# Excerpted records:
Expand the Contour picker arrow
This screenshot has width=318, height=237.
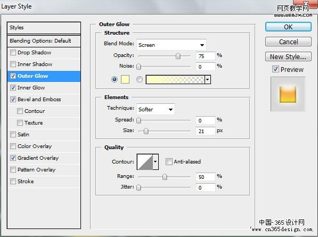156,162
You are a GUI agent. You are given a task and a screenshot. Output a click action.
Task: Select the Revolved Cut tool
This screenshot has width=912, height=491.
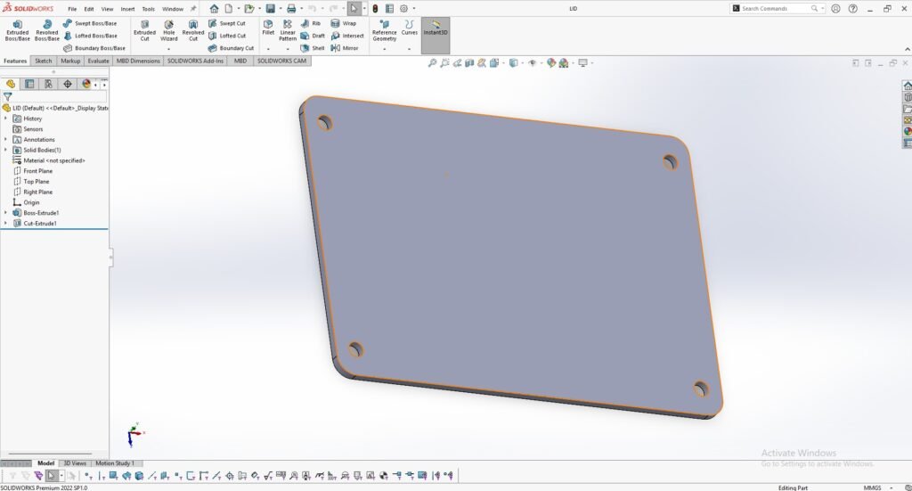pos(193,30)
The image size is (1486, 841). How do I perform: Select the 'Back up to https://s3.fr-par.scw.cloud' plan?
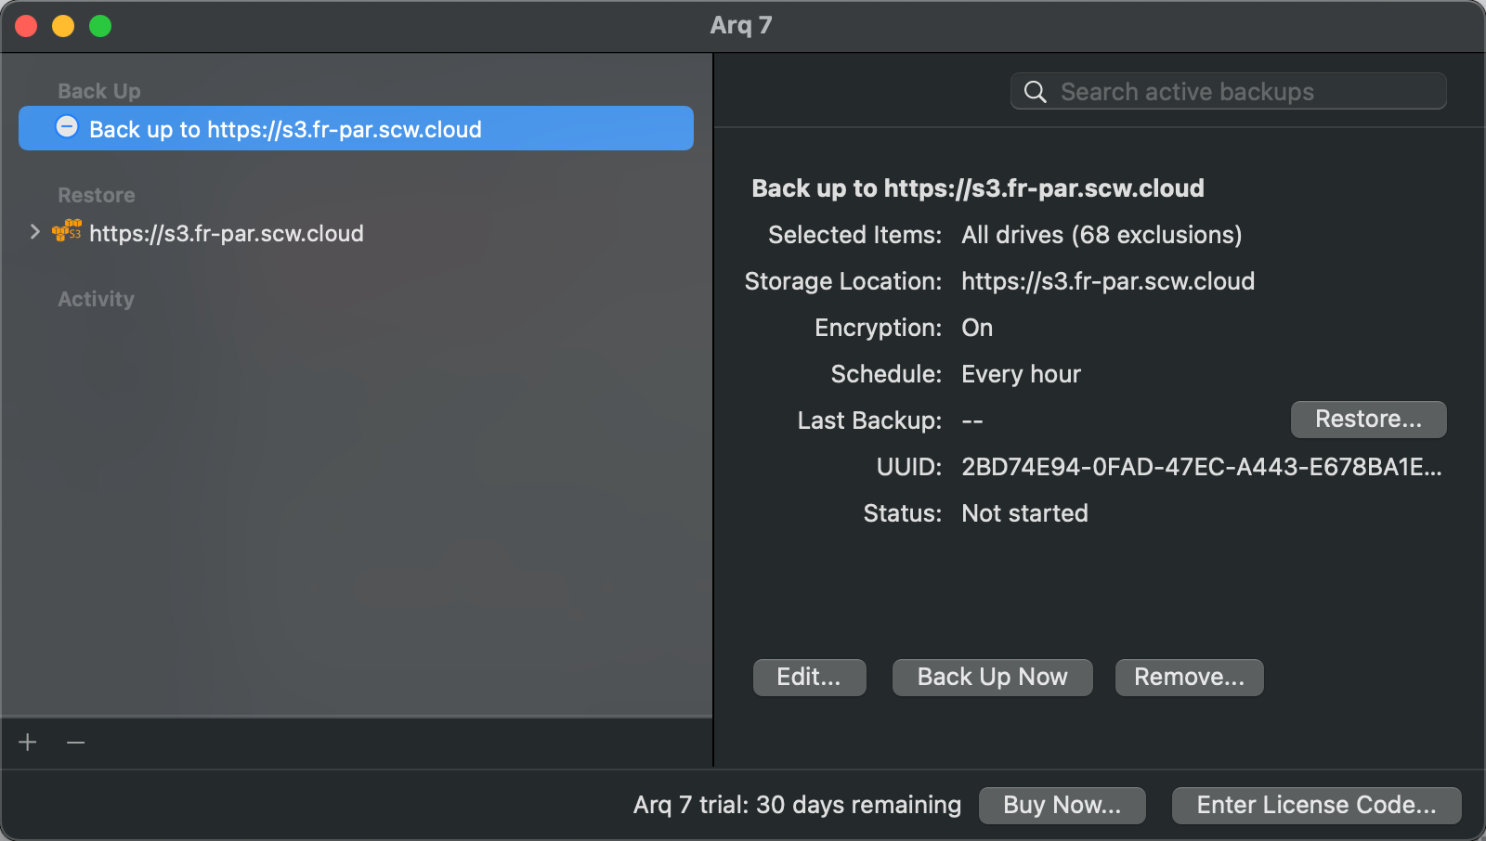(285, 129)
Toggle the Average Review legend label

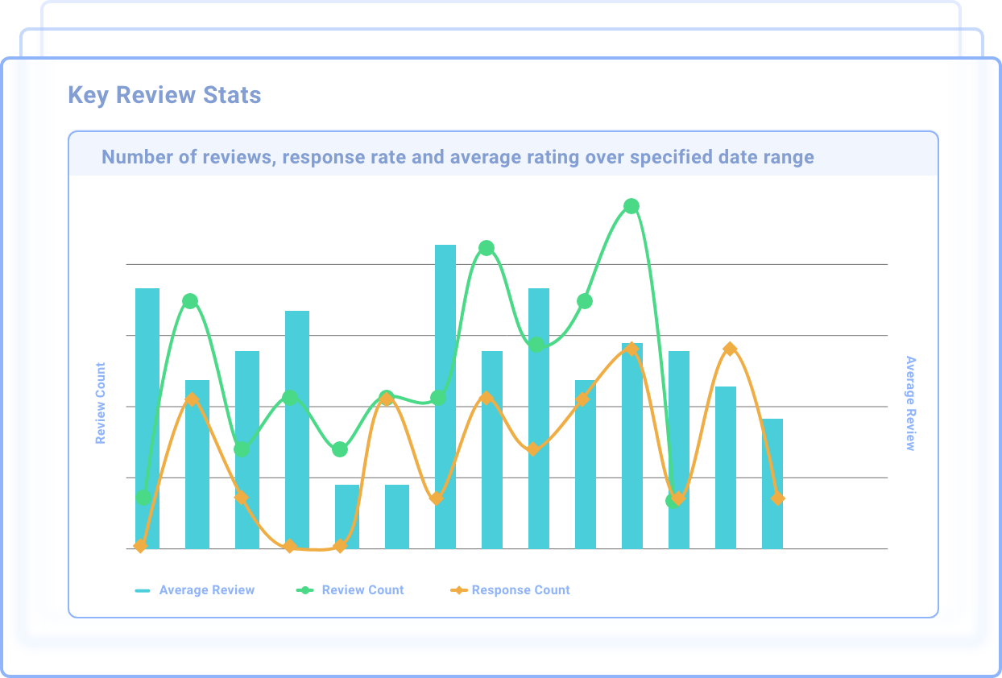point(206,590)
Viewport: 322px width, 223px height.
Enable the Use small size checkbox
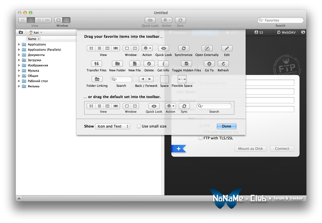click(x=139, y=126)
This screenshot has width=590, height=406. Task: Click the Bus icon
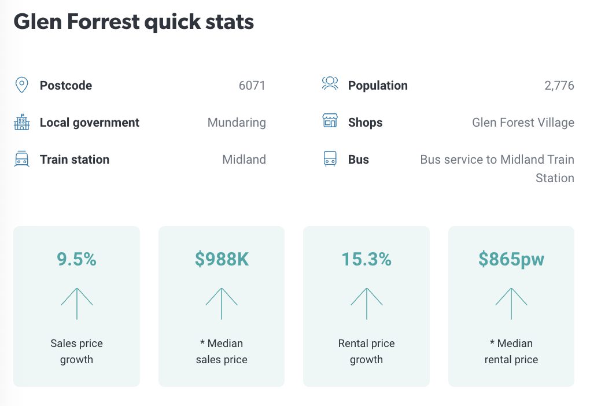[x=330, y=159]
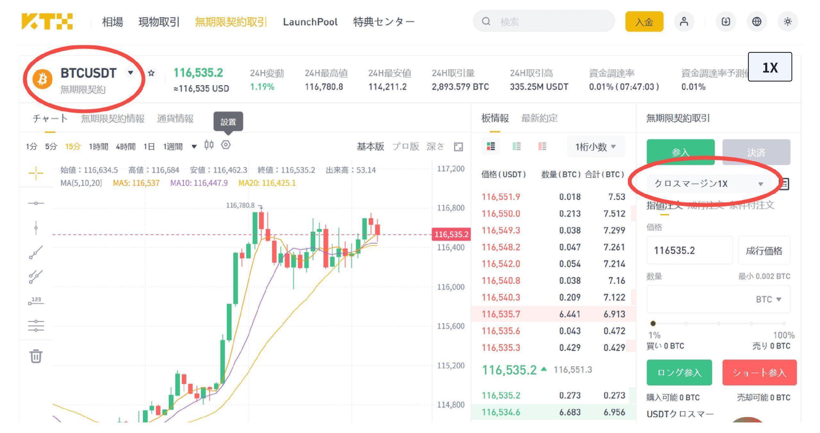Switch to the 最新約定 tab
The height and width of the screenshot is (433, 820).
(x=539, y=118)
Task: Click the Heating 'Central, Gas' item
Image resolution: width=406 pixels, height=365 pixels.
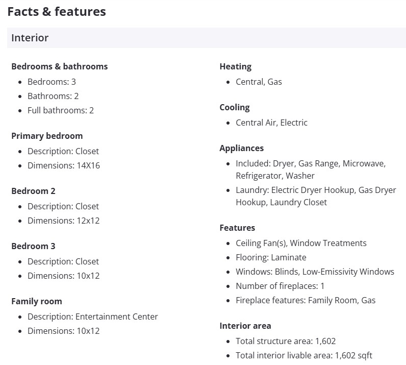Action: click(x=259, y=82)
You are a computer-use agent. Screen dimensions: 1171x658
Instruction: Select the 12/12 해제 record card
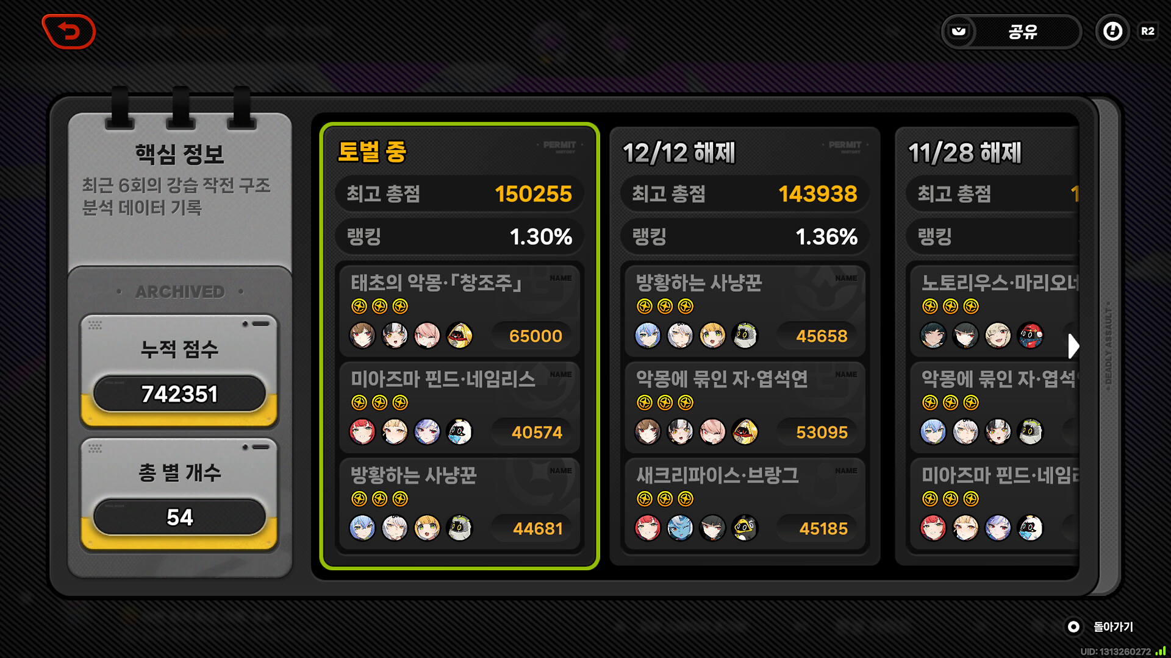click(745, 346)
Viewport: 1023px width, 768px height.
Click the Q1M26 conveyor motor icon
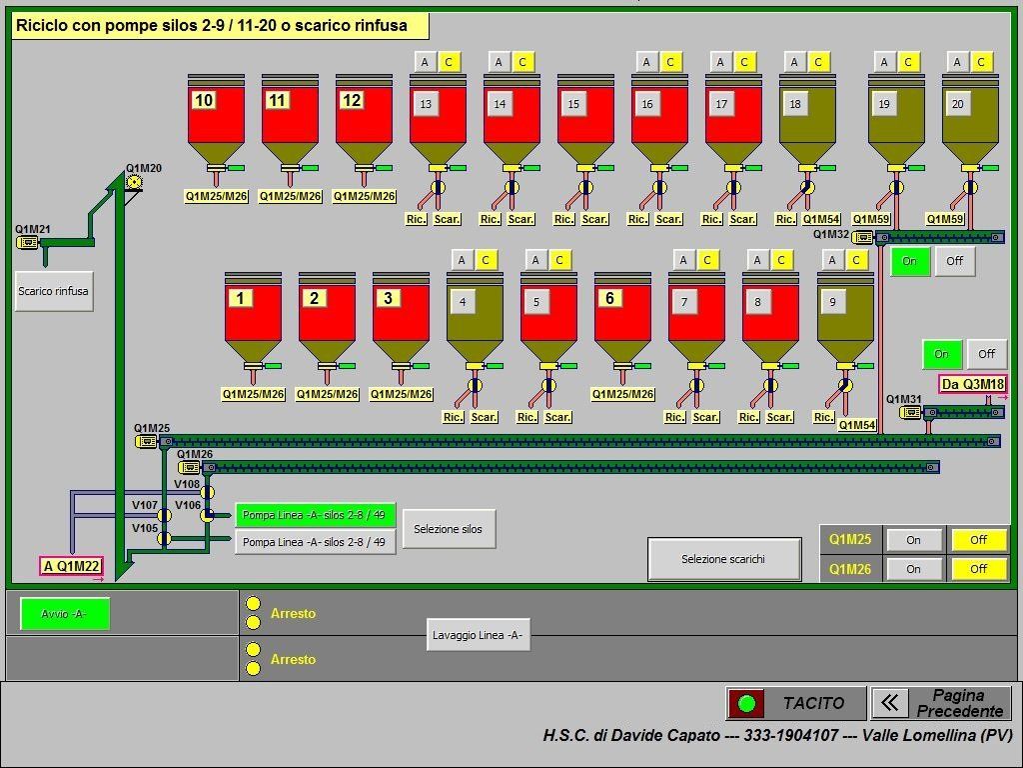190,467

# Required work:
In the listing above, transcribe exactly the lines from the line containing "This screenshot has width=590, height=406." through the last one, both included, but not the pictures.

# Your response:
This screenshot has width=590, height=406. Task: Click the Bus icon
[x=330, y=159]
Switch to the 最新約定 tab
The height and width of the screenshot is (433, 820).
(x=539, y=118)
Task: Click the Heating 'Central, Gas' item
Image resolution: width=406 pixels, height=365 pixels.
Action: click(x=259, y=82)
You are a computer-use agent. Screen dimensions: 1171x658
Instruction: Select the 12/12 해제 record card
click(745, 346)
Viewport: 1023px width, 768px height.
Click the Q1M26 conveyor motor icon
190,467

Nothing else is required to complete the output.